In [1]:
import csv
import pandas as pd
import numpy as np
import datarobot as dr

In [2]:
# Connect to DataRobot
dr.Client(config_path='/Users/vinay.wunnava/Documents/DRU R Class/drconfig.yaml')

<datarobot.rest.RESTClientObject at 0x120d0eeb8>

In [3]:
# Enter the project ID as pid and model ID as mid
# Existing Lending club model is taken as an example
# Model ID should have rating tables (GA2M)
# Blueprint should not contain any text based features
pid = '5e13fa5e98cb9d14b39e9028'
mid = '5f1a8f98ecf25d105eaff6a8'
# mid = '5e13fbcc243e8e7eea79d0bc'

In [15]:
def download_rating_table(pid, mid):
    """ Download the rating table corresponding to the pid and mid
    """
    project = dr.Project.get(pid)
    rating_tables = rating_tables = project.get_rating_tables()
#     rating_table_model = dr.RatingTableModel.get(project_id=pid, model_id=mid) # does not work with frozen models
    # Then retrieve the rating table from the model
#     rating_table_id = rating_table_model.rating_table_id
#     rating_table = dr.RatingTable.get(pid, rating_table_id)
    rating_table = [rt for rt in rating_tables if rt.model_id == mid][0]
    filepath = './my_rating_table_' + mid + '.csv'
    rating_table.download('./my_rating_table_' + mid + '.csv')
    return filepath

def csv_after_emptylines(filepath, bl_group_n=1, dtype=str):
    """ Read a .CSV into a Pandas DataFrame, but only after at least one blank line has been skipped.
    bl_group_n is the expected number of distinct blocks of blank lines (of any number of rows each) to skip before reading data.
    NB: E.g. pd.read_csv(filepath, skiprows=[0, 1, 2]) works if you know the number of rows to be skipped. Use this function if you have a variable / unknown number of filled rows (to be skipped / ignored) before the empty rows.
    """
    with open(filepath, newline='') as f:
        blank_lines = 0
        bl_groups = 0
        contents = []
        headers = None
        r = csv.reader(f)
        for i, l in enumerate(r):
            if bl_groups < bl_group_n:
                if not l:
                    blank_lines += 1
                    continue
                if blank_lines == 0:
                    continue
                bl_groups += 1
                blank_lines = 0
                headers = l
                continue
            contents.append(l)
        return pd.DataFrame(data=contents, columns=headers, dtype=dtype)

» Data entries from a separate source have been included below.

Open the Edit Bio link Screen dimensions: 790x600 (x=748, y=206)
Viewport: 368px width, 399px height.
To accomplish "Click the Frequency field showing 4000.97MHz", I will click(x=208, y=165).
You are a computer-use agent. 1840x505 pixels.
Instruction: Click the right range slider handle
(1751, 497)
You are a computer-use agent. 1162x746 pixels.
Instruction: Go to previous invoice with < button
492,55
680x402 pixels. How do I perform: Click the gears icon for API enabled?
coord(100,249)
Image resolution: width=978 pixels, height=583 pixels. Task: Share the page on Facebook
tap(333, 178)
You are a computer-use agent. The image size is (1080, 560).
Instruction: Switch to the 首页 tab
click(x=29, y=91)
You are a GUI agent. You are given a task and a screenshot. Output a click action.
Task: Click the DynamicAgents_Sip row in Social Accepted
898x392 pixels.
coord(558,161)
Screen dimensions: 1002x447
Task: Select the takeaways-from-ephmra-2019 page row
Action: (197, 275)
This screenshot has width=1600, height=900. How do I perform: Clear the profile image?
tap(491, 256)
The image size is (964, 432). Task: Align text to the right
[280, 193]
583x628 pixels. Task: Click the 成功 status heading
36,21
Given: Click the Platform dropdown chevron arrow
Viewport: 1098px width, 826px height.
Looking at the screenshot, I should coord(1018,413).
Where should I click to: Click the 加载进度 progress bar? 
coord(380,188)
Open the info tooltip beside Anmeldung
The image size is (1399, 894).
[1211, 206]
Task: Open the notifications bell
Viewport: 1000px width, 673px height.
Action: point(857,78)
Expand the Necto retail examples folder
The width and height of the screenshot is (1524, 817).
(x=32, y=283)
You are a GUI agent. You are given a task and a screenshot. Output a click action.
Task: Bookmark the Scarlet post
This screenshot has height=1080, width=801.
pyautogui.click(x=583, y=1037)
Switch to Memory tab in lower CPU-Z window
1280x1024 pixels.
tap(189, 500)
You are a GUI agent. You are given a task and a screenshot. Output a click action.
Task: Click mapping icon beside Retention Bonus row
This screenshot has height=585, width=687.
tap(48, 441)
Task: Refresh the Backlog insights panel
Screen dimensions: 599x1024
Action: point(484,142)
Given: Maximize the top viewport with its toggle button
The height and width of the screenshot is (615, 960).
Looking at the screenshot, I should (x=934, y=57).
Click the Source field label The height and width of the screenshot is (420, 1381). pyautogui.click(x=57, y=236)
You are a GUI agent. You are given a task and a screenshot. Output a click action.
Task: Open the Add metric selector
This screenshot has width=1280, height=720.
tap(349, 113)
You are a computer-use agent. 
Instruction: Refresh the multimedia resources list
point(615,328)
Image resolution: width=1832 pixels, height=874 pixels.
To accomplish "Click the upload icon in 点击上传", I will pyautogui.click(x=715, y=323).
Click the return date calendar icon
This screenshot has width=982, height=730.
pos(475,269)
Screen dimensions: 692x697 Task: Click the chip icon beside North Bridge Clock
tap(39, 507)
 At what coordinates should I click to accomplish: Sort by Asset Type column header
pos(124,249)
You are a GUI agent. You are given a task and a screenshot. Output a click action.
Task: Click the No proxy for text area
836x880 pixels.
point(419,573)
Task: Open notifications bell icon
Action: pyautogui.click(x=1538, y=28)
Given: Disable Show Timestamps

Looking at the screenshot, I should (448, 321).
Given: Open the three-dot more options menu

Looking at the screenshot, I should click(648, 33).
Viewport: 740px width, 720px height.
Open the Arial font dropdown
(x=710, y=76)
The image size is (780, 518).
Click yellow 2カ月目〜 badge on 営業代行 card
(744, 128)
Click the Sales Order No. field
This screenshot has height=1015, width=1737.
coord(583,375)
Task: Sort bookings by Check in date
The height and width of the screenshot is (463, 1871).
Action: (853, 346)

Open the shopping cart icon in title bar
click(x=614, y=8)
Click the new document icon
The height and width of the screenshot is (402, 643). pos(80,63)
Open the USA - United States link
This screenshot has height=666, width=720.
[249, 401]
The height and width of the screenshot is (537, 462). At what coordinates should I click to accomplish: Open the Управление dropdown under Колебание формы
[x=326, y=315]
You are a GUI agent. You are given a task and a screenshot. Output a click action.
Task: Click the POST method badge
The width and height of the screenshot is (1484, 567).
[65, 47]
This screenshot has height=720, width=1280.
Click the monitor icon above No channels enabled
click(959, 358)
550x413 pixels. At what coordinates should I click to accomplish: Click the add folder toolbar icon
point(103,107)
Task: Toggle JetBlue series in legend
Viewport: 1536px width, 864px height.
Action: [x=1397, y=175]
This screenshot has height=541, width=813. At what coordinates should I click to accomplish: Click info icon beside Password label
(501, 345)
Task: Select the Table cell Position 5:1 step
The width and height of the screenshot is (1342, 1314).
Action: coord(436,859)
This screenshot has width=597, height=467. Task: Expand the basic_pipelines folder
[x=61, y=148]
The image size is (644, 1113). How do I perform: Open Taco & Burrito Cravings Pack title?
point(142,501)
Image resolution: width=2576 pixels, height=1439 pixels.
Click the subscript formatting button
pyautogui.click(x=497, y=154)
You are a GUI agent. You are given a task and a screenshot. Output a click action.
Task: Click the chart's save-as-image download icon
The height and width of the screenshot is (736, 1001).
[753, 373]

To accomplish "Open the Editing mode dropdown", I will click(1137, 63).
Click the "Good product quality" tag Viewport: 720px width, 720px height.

def csv_until_emptyline(filepath, dtype=str):
    """ Read a .CSV into a Pandas DataFrame until a blank line is found, then stop.
    """
    with open(filepath, newline='') as f:
        contents = []
        r = csv.reader(f)
        for i, l in enumerate(r):
            if not l:
                break
            if i == 0:
                headers = l
                continue
            contents.append(l)
        return pd.DataFrame(data=contents)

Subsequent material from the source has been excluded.